▸ **Written instruction**:
From the line with "You are a computer-use" through the end of the listing below, write the lines out again, switching "Case Handling" to "Case Review" and changing nothing else. Omit the pictures.

## START Rows

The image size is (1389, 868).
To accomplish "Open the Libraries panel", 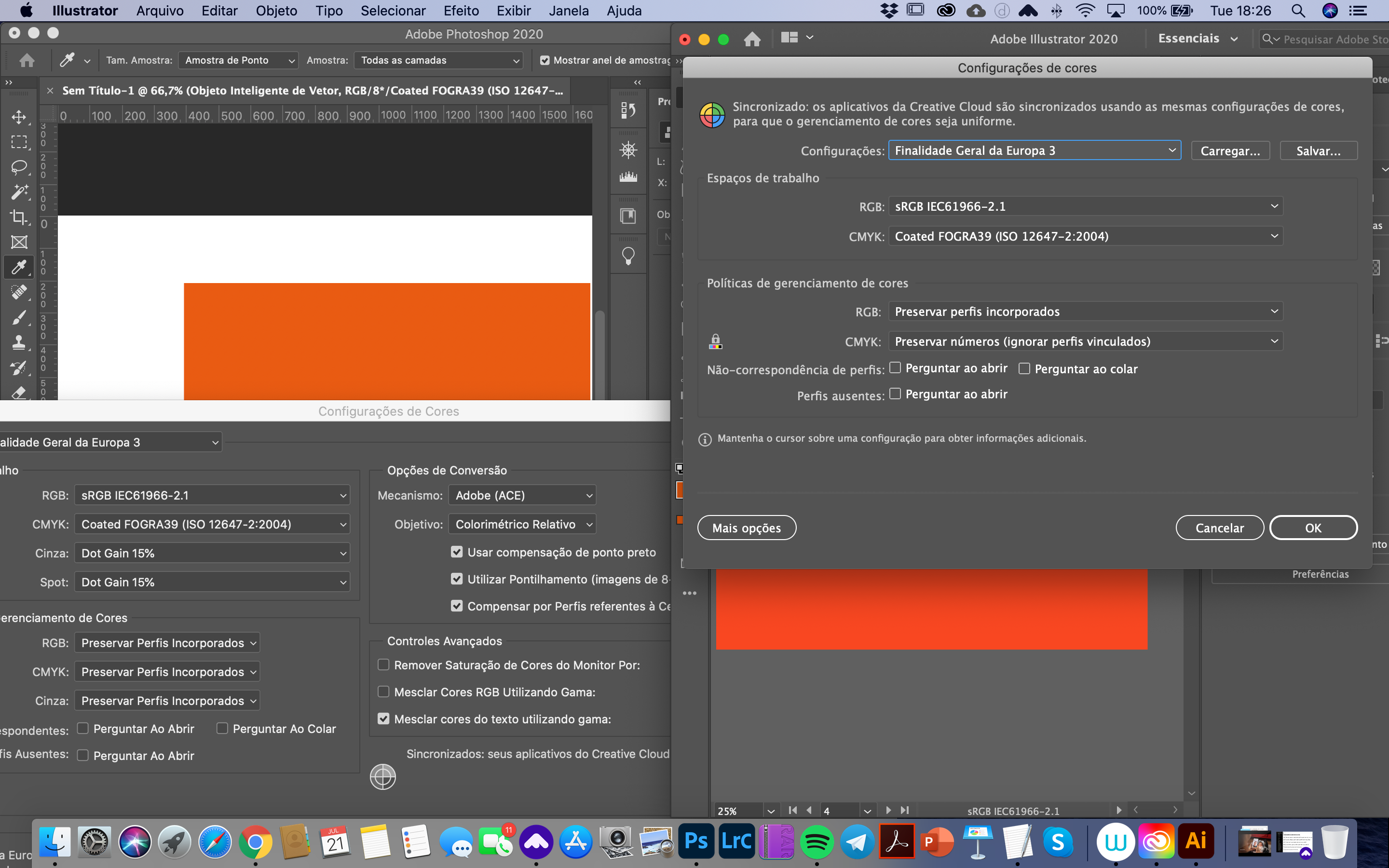I will pyautogui.click(x=627, y=215).

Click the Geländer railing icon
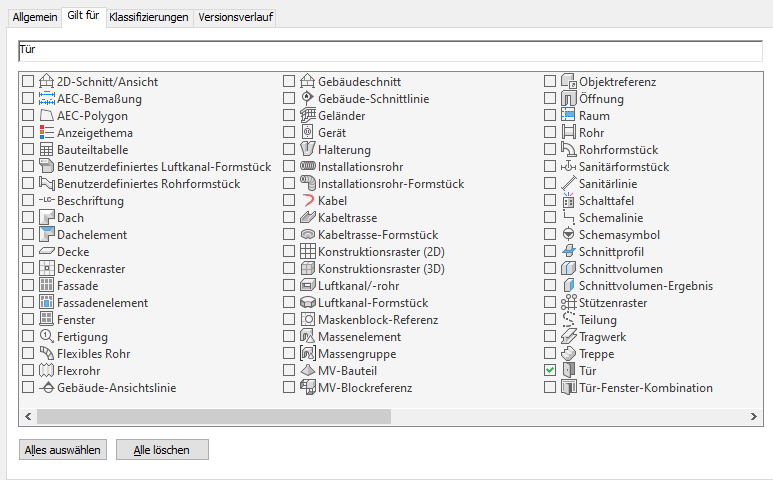pos(308,115)
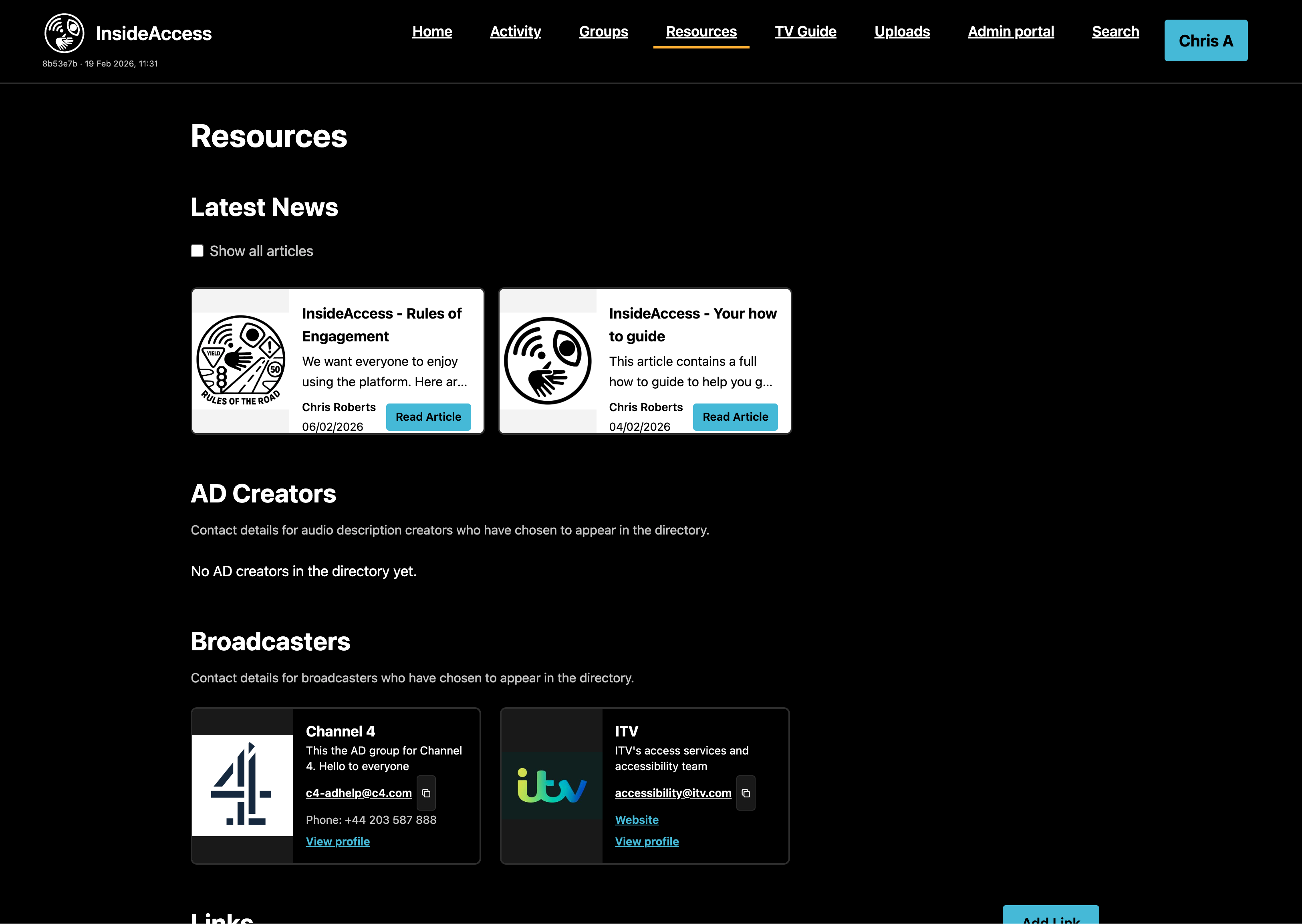Read the Rules of Engagement article
Viewport: 1302px width, 924px height.
coord(428,416)
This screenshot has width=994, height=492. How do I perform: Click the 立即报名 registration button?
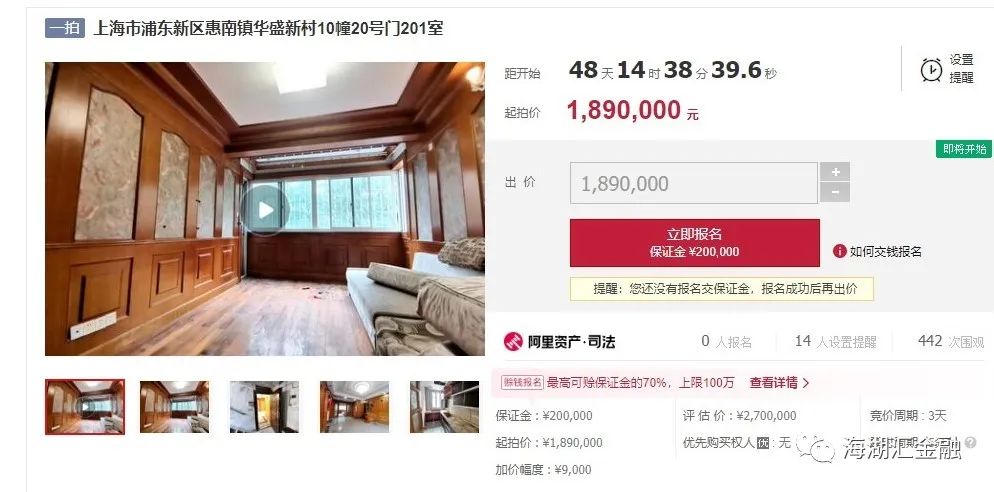click(x=694, y=243)
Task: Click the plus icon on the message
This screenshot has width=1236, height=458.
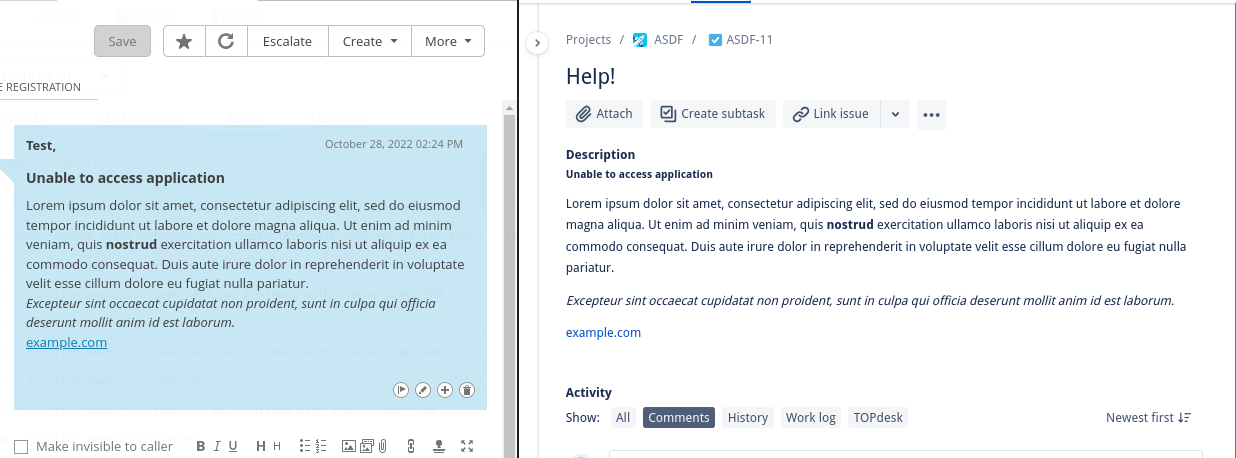Action: (x=445, y=390)
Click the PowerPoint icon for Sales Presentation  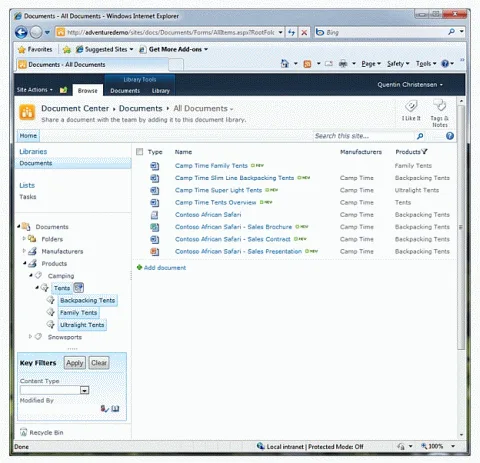154,251
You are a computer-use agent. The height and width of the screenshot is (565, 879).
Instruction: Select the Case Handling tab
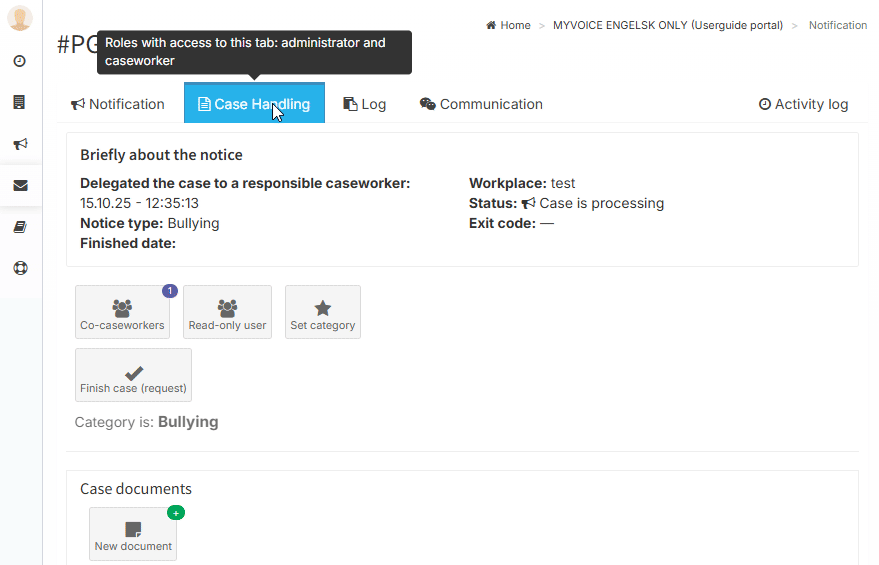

## END Rows

▸ **Finished task**:
You are a computer-use agent. The height and width of the screenshot is (565, 879).
Instruction: Select the Case Review tab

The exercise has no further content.